Previously reported series of surgical management of TDH typically mix all types of disc herniations. Commonly, the size of the disc herniations is not reported but absence of myelopathy in the majority of these cases and the focus being on pain improvement suggests that the number of giant TDH included was usually small.

Hott et al. [19] were the first to address the specific clinical features and surgical challenges of giant TDH. In line with their series of 20 giant TDH (16 were centrally located), further 15 cases of giant TDH reported by Zhao et al. [24], 17 giant TDH reported by Russo et al. [33] and a series of seven TDH by Moran et al. [34] myelopathy was the leading symptom in all patients from the present series. Calcifications and intradural extension are highly prevalent in giant TDH. Hott et al. changed their strategy from a thoracoscopic approach to thoracotomy after neurological complications were encountered in patients managed thoracoscopically. Hott et al. further describe that “most cases require a two level corpectomy”. Our own experience is that even with densely calcified cTDH of large sizes a box-shaped osteotomy of about 1 × 1 cm as described above is sufficient to remove the pathology and decompress the spinal cord. While Hott et al. and Zhao et al. performed lateral plate osteosynthesis (and—in part—vertebral body replacement) in all of their reported cases of giant cTDH, instability does not seem to be an issue using the technique presented here as no patient in our series required a subsequent instrumentation.

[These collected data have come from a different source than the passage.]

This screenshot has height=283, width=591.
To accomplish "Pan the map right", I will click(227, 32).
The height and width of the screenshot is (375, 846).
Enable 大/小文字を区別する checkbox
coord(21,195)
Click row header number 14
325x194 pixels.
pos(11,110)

The pathophysiology of TDH is poorly understood [35, 36]. Particularly conflicting data exist on the association between preceding accidents and TDH. Taken together, 14 older series reported an antecedent trauma in 37 % of patients [12, 36]. Contrarily, Cornips et al. [37] reported an associated trauma in only 3 % of patients in a large series of TDH. Four of 17 patients (24 %) in the present series had a history of a severe trauma, mostly motor vehicle accidents, supporting the hypothesis that TDH can be associated to trauma.

Conclusion

Giant cTDH occupy a special rank in the field of TDH. While pain is a common reason to indicate surgery for smaller and paracentral TDH, myelopathy is the leading symptom in patients with giant cTDH making surgical intervention mandatory. The likelihood of intradural extension and calcification complicating the surgical removal increases with the size of the cTDH. While representing a particular surgical challenge, these pathologies can still be safely managed using the mini-thoracotomy approach. Postoperative worsening is rare and mostly temporary. The obvious advantages of this procedure—the optimal anterior exposure and the applicability of common microsurgical skills—outweigh the potential benefits of less invasive approaches (e.g. thoracoscopy or dorso-lateral approaches). Furthermore, the straightforward nature of this procedure makes it easier to learn and apply for experienced spine surgeons which is essential to provide this surgical technique as an emergency service.